Autonomous Material Composite Morphing Wing

TL;DR

This paper introduces a novel autonomous material composite approach for designing bio-inspired morphing wings that achieve high deformation in three degrees of freedom with simplified actuation and integrated sensing.

Contribution

It presents a new paradigm using elastomeric lattices and optical fiber sensors to enable complex, multi-DOF morphing in wings with reduced mechanical complexity.

Findings

Achieved high-deformation morphing in twist, camber, and extension.

Demonstrated aerodynamic performance modifications in wind tunnel tests.

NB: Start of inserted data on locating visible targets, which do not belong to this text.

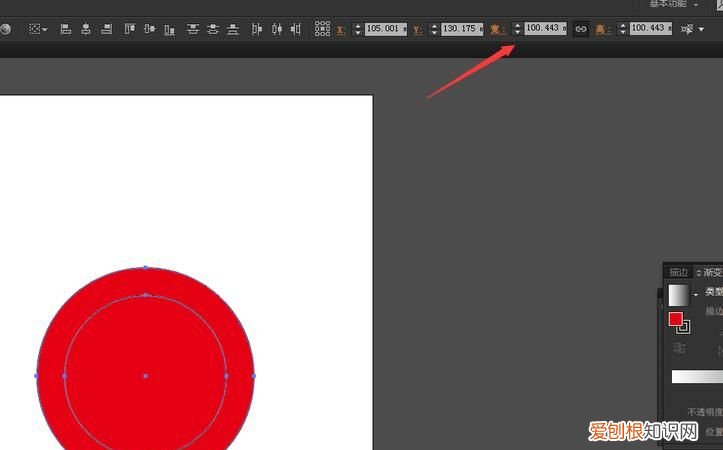Click the width value input field
This screenshot has width=723, height=450.
pyautogui.click(x=545, y=30)
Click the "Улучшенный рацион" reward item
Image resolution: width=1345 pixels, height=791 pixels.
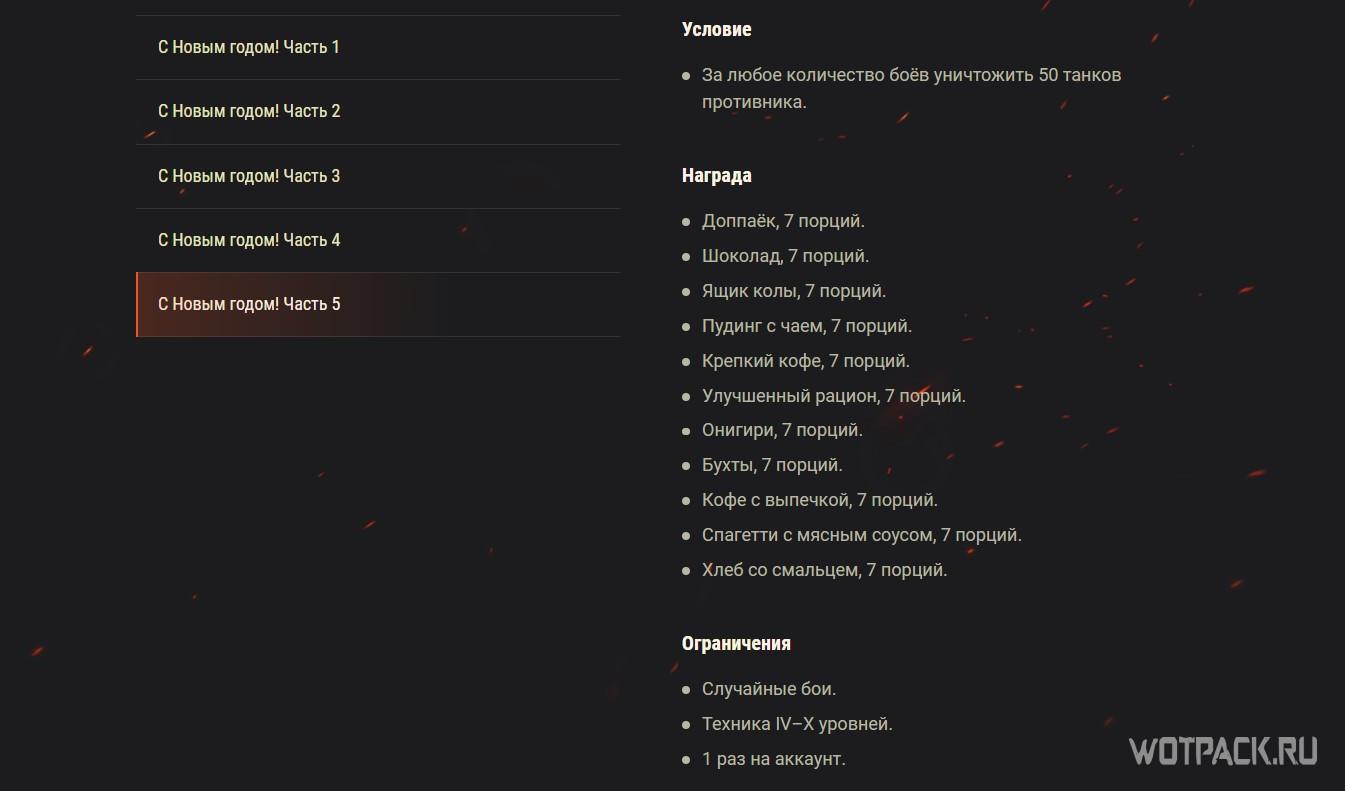833,396
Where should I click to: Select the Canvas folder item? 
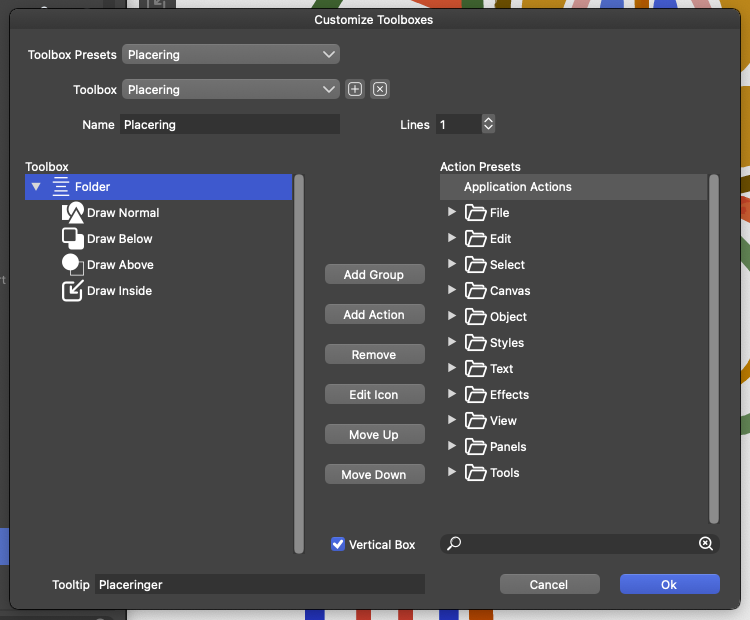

Validated sensor trends for future wing state estimation and control.

Abstract

Aeronautics research has continually sought to achieve the adaptability and morphing performance of avian wings, but in practice, wings of all scales continue to use the same hinged control-surface embodiment. Recent research into compliant and bio-inspired mechanisms for morphing wings and control surfaces has indicated promising results, though often these are mechanically complex, or limited in the number of degrees-of-freedom (DOF) they can control. Seeking to improve on these limitations, we apply a new paradigm denoted Autonomous Material Composites to the design of avian-scale morphing wings. With this methodology, we reduce the need for complex actuation and mechanisms, and allow for three-dimensional placement of stretchable fiber optic strain gauges (Optical Lace) throughout the metamaterial structure. This structure centers around elastomeric conformal lattices, and by applying functionally-graded warping and thickening to this lattice, we allow for local tailoring of the compliance properties to fit the desired morphing. As a result, the wing achieves high-deformation morphing in three DOF: twist, camber, and extension/compression, with these morphed shapes effectively modifying the aerodynamic performance of the wing, as demonstrated in low-Reynolds wind tunnel testing. Our sensors also successfully demonstrate differentiable trends across all degrees of morphing, enabling the future state estimation and control of this wing.